And the reason why I put up with the terrible hours and disappointing pay and sometimes miserable working conditions was staring out of the windows on either side of the road. The neighbours were starting to realise what had happened, staring at the news come to life in their very own street. Later some of them – the more sensitive ones – would think about the fact that a murderer had walked past their doors not long before, on his way to kill. Somehow it was worse to think about him leaving after he had finished, dragging his slaked desire behind him. It made
me
shiver and I didn’t have to sleep on Carrington Road. It wasn’t my home that had been defiled.

DCI Burt parked the car, humming under her breath. Godley heard the engine and turned to glance in our direction. I saw his eyebrows twitch together in a frown, but I couldn’t tell why.

I let her walk across to him on her own as I took a detour to drop my coffee cup in a bin. The wind stung my face and I huddled inside my coat, dropping my chin down to hide behind my collar. Carrington Street was lined with maple trees, which were shedding their leaves as if foliage was going out of fashion. The gutters were clogged and the air had that vinous smell of decay that I associated with autumn. A mordant technician in wellies and a boiler suit was working his way along the road, raking through the piles of leaves, filmed by the handful of news cameras that had made it to the latest crime scene. Someone had tipped them off that it was a murder but so far, judging by the questions they were shouting at me, they didn’t know there was anything to connect it to the other deaths. And they wouldn’t find out from me. I turned to walk back to the house and my bag vibrated against my hip.

Shit
.

I don’t know why I looked at the screen because I knew who it was going to be, and why. The ringing was somehow more insistent, the vibration stronger, because it was Derwent on the other end of the line, hating me for making him call back. I simply didn’t dare answer it when DCI Burt had specifically told me not to. I looked up and saw she was watching me, as was Godley. I made it very clear that I was rejecting the call, dropping the phone back into my bag with a flourish so they couldn’t miss what I had done.
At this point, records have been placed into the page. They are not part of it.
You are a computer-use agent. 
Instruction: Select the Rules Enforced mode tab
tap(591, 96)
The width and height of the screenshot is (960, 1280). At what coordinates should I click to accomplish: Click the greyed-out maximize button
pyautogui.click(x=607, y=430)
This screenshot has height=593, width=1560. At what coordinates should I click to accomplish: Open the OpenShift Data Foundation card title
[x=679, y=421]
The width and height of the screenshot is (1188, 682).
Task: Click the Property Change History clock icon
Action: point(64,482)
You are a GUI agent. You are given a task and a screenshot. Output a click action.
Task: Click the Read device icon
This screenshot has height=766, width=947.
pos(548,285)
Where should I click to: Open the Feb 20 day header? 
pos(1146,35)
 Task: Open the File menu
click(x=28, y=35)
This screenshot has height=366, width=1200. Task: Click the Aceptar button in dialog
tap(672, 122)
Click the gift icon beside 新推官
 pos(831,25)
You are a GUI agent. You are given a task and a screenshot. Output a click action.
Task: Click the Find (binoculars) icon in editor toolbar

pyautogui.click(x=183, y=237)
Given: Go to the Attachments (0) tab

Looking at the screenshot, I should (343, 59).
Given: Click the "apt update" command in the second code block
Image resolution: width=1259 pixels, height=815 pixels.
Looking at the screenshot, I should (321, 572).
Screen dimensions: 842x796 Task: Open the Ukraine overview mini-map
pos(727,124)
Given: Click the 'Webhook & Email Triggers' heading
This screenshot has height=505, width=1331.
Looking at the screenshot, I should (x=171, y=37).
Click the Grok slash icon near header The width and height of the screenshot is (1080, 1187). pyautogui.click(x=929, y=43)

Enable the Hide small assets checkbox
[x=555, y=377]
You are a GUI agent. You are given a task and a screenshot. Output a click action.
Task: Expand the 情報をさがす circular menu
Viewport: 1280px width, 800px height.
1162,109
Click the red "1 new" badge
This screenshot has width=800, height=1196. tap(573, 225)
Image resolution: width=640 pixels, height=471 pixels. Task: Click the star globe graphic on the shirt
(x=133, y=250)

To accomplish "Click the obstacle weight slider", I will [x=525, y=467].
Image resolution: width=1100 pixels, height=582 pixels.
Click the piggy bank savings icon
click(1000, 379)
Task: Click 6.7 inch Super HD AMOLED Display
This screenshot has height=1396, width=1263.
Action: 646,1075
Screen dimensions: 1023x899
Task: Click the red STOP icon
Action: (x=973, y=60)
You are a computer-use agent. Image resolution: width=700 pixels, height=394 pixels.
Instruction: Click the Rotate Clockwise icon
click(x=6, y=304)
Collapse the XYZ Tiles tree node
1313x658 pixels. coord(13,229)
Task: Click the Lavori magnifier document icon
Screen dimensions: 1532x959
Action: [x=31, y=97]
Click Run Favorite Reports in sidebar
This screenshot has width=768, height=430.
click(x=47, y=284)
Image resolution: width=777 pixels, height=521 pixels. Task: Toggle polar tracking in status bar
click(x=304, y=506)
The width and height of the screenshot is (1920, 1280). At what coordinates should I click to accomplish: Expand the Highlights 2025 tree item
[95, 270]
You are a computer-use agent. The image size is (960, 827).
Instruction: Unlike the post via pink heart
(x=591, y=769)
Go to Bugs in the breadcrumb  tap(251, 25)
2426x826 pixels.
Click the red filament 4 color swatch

The part of me that rebelled against authority and hated working in a hierarchical organisation was outraged that I was obeying orders blindly, without being offered any explanation as to why it was necessary.

If it had been pissing off anyone other than Josh Derwent, I might even have said so.

‘I spoke to the uniforms. They’ll be around later if you want to ask them anything,’ Godley said. ‘We shouldn’t have too long to wait now.’

On cue Kev Cox appeared at his elbow, a small balding man with a pot belly his boiler suit did nothing to hide and a sweet nature that survived routine exposure to the worst things people could do to one another.

‘Two more minutes, folks. Thanks for the patience. You might like to get ready.’

‘Gloves and shoe covers?’ Godley checked.

‘Suits too, please. Got to be careful here.’ Kev knew as well as any of us that there would be ferocious interest in Anna Melville’s murder. No one wanted to get it wrong.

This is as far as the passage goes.